§ **Instructions to follow**
Without reproducing any picture, copy the records word for word.

§ **Provided records**
════════════════
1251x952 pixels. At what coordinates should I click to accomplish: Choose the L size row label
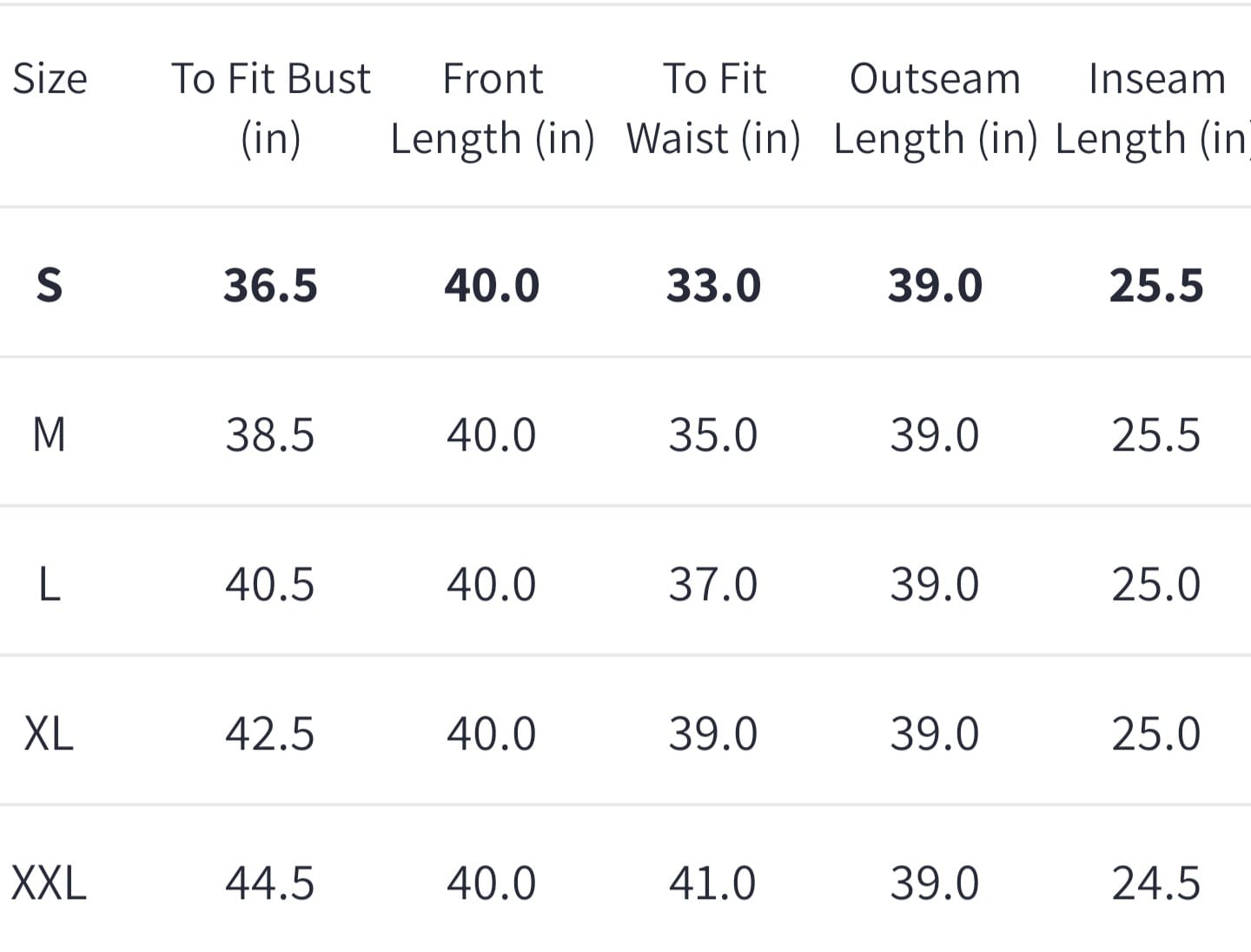pyautogui.click(x=50, y=584)
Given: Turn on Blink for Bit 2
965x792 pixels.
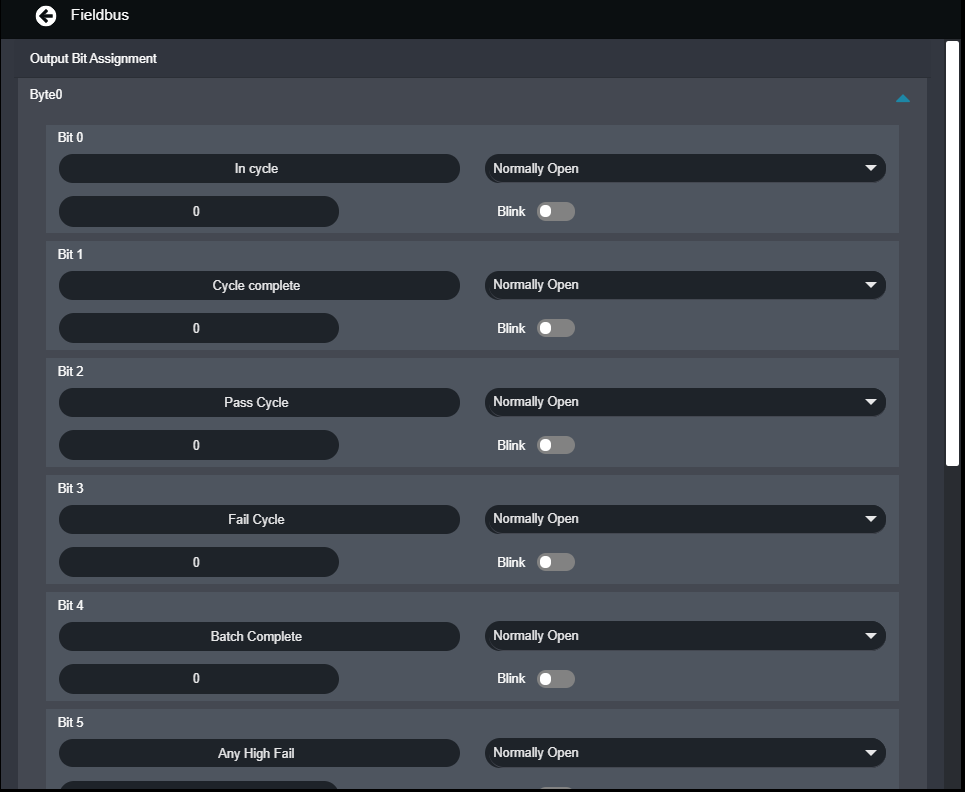Looking at the screenshot, I should [556, 445].
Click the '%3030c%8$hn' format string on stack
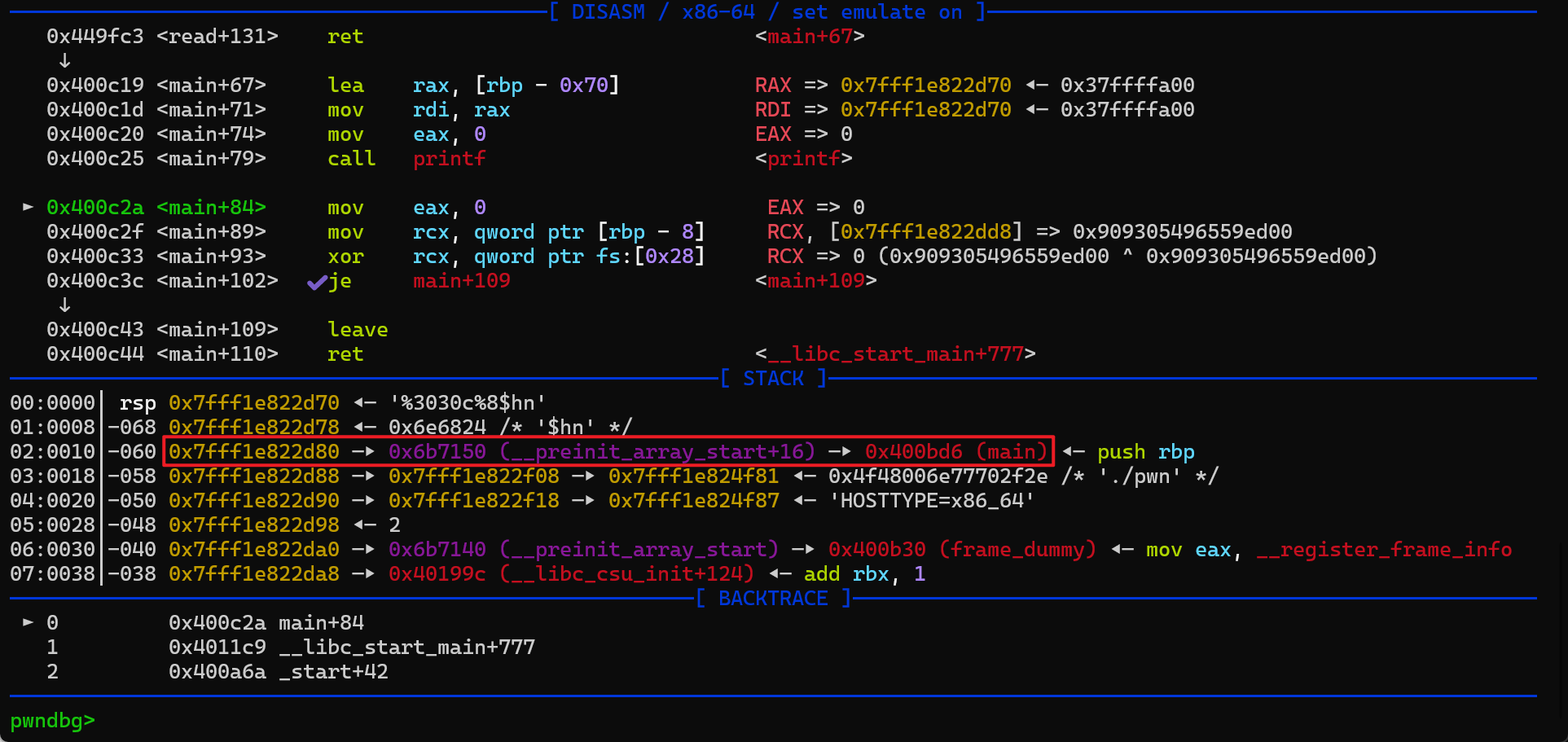The height and width of the screenshot is (742, 1568). tap(468, 403)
════════════════
§ **Reply**
1251x952 pixels. At what coordinates should I click to accomplish: Choose the L size row label
pyautogui.click(x=50, y=584)
Given: Turn on Blink for Bit 2
965x792 pixels.
Looking at the screenshot, I should [556, 445].
Click the '%3030c%8$hn' format string on stack
The height and width of the screenshot is (742, 1568). tap(468, 403)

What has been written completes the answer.